The Turkish Foreign Ministry summoned envoys from nine countries on Thursday over the simultaneous closure of diplomatic missions, state broadcaster TRT reported.
“Such simultaneous activities do not constitute a proportional or prudent approach,” the ministry told ambassadors from the United States, United Kingdom, Switzerland, the Netherlands, Sweden, Germany, Belgium, France and Italy, according to diplomatic sources speaking to the TRT.
Turkey ensures security for all diplomatic missions in the country as per international treaties, the Foreign Ministry told the envoys.
“Such approaches only serve the insidious agenda of terrorist organisations,” the ministry said.
On the same day, Interior Minister Süleyman Soylu told reporters that the closures marked “the verge of launching a new psychological war in Turkey”, and accused Washington of “nurturing terrorist organisations”.
“We know who nurtures the terrorist organisation,” Soylu said, pointing to Syrian Kurdish groups that are only designated terrorist by Turkey. “America and the West have supported them with money, strategy, logistics and human resources for years, they have not given up on building a terrorist state there.”
The countries in question temporarily closed their Istanbul consulates and diplomatic missions last week, citing security concerns in the aftermath of several incidents in Europe where far-right groups set fire to and tore pages from Islam’s holy book Quran. Some have said there were “serious and specific” intelligence that foreign missions and non-Muslim places of worship could be targeted.
Turkish authorities have pointed to the Islamic State (ISIS) and al Qaeda for possible attacks in Europe and Turkey, saying “meticulous investigations” continue over incoming intelligence reports while simultaneously rejecting any actual risk.
A security warning issued by the US Embassy in Ankara on 27 January kicked off the current series of closures, with several European countries issuing similar warnings to their citizens in Turkey over possible terrorist attacks, particularly in Istanbul’s touristic centre Beyoğlu where most diplomatic missions are also located.
Ruling Justice and Development Party (AKP) spokesman Ömer Çelik said the warnings were “irresponsible” and such irresponsibility was “unacceptable”.
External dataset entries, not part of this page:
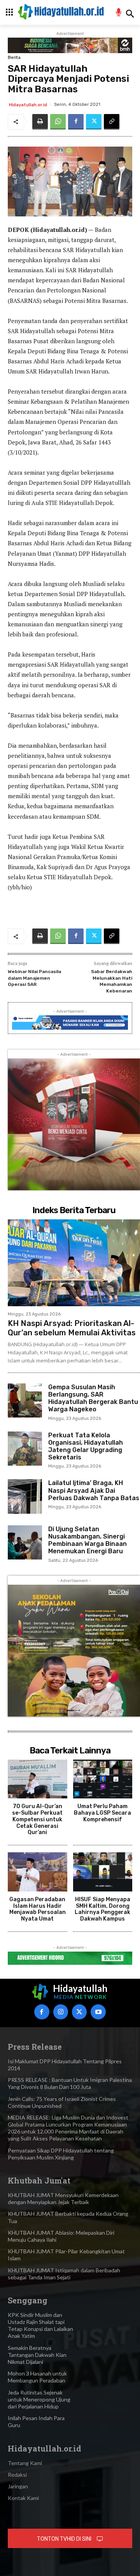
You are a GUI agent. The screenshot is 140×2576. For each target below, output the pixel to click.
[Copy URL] (111, 122)
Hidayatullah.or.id (28, 105)
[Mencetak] (40, 122)
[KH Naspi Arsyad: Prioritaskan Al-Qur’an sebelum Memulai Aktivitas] (74, 1262)
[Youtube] (98, 2011)
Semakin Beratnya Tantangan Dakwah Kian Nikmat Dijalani (37, 2354)
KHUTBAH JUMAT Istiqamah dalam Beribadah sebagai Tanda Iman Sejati (64, 2273)
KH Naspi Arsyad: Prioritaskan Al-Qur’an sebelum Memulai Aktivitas (72, 1328)
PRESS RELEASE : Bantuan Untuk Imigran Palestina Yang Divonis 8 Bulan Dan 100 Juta (70, 2083)
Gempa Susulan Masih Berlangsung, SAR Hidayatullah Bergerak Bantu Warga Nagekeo (93, 1398)
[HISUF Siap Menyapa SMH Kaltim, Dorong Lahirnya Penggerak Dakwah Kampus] (103, 1871)
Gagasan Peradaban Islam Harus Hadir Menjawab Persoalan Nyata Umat (37, 1909)
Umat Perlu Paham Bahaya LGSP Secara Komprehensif (102, 1813)
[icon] (119, 13)
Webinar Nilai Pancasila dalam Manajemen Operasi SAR (34, 978)
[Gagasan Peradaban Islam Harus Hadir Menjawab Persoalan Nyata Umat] (37, 1871)
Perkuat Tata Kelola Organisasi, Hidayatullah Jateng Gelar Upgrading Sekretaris (85, 1446)
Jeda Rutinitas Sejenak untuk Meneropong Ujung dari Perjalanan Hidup (39, 2399)
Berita (14, 57)
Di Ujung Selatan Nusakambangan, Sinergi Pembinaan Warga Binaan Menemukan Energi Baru (87, 1540)
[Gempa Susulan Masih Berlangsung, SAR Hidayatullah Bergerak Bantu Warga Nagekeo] (25, 1400)
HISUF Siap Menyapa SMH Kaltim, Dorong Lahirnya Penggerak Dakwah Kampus (102, 1909)
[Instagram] (60, 2011)
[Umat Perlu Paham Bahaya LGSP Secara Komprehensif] (103, 1779)
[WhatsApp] (58, 122)
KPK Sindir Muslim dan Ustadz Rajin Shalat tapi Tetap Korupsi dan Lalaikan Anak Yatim (40, 2325)
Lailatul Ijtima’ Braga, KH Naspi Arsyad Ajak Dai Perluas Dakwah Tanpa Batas (93, 1490)
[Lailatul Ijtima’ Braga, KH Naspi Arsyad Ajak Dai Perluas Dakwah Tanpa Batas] (25, 1496)
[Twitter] (94, 122)
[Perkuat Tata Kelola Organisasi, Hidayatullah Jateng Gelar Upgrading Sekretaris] (25, 1448)
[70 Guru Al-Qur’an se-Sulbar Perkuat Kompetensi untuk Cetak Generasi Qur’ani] (37, 1779)
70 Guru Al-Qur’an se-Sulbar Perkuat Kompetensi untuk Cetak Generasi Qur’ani (37, 1819)
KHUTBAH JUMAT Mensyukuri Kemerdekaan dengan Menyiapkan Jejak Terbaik (63, 2198)
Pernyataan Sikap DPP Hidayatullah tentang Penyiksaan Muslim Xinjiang (61, 2154)
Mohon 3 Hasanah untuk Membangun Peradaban (37, 2377)
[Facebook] (76, 122)
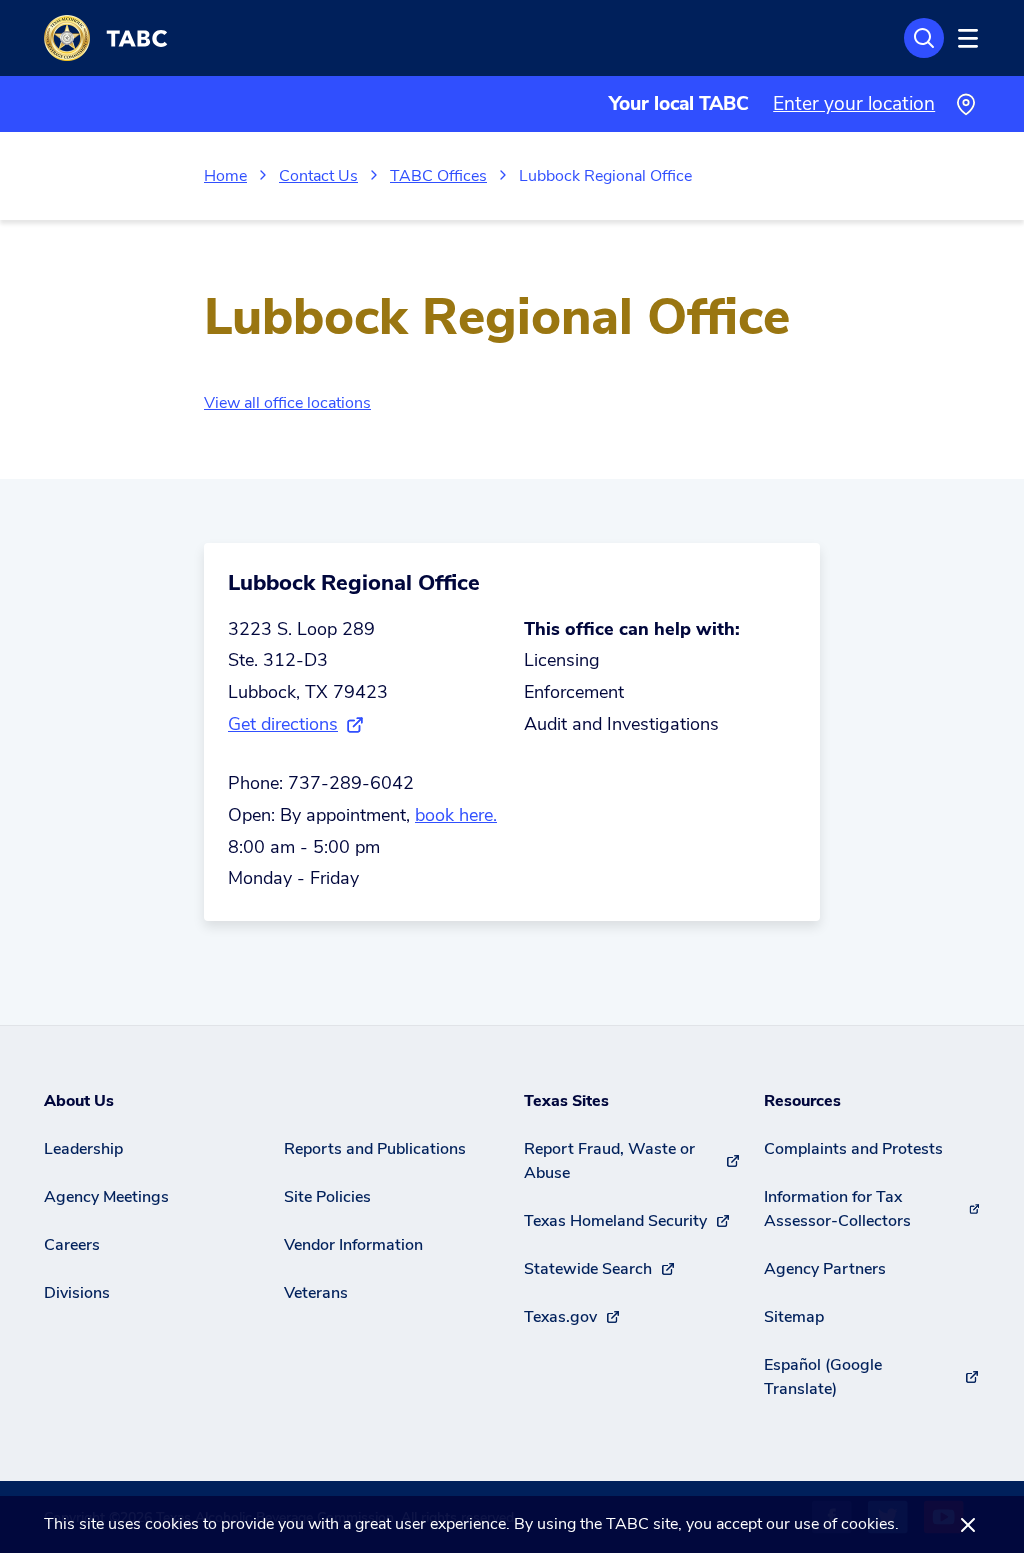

“Turkey is a safe country,” Çelik continued. “Today, it is those places where anti-immigrant and anti-Islam political movements challenge democracies and our holy book Quran is attacked that could be called unsafe.”
In 2016, following an ISIS bombing in capital Ankara, Turkish President Recep Tayyip Erdoğan said there was “no reason why bombs exploding in Ankara would not explode in Brussels”.
“You never know when you will step on a landmine. But it is clear that this is the inevitable outcome,” Erdoğan said on 18 March. Four days later, on 22 March, three ISIS members committed suicide bombings in the Brussels airport and an immigrant neighbourhood of the EU capital.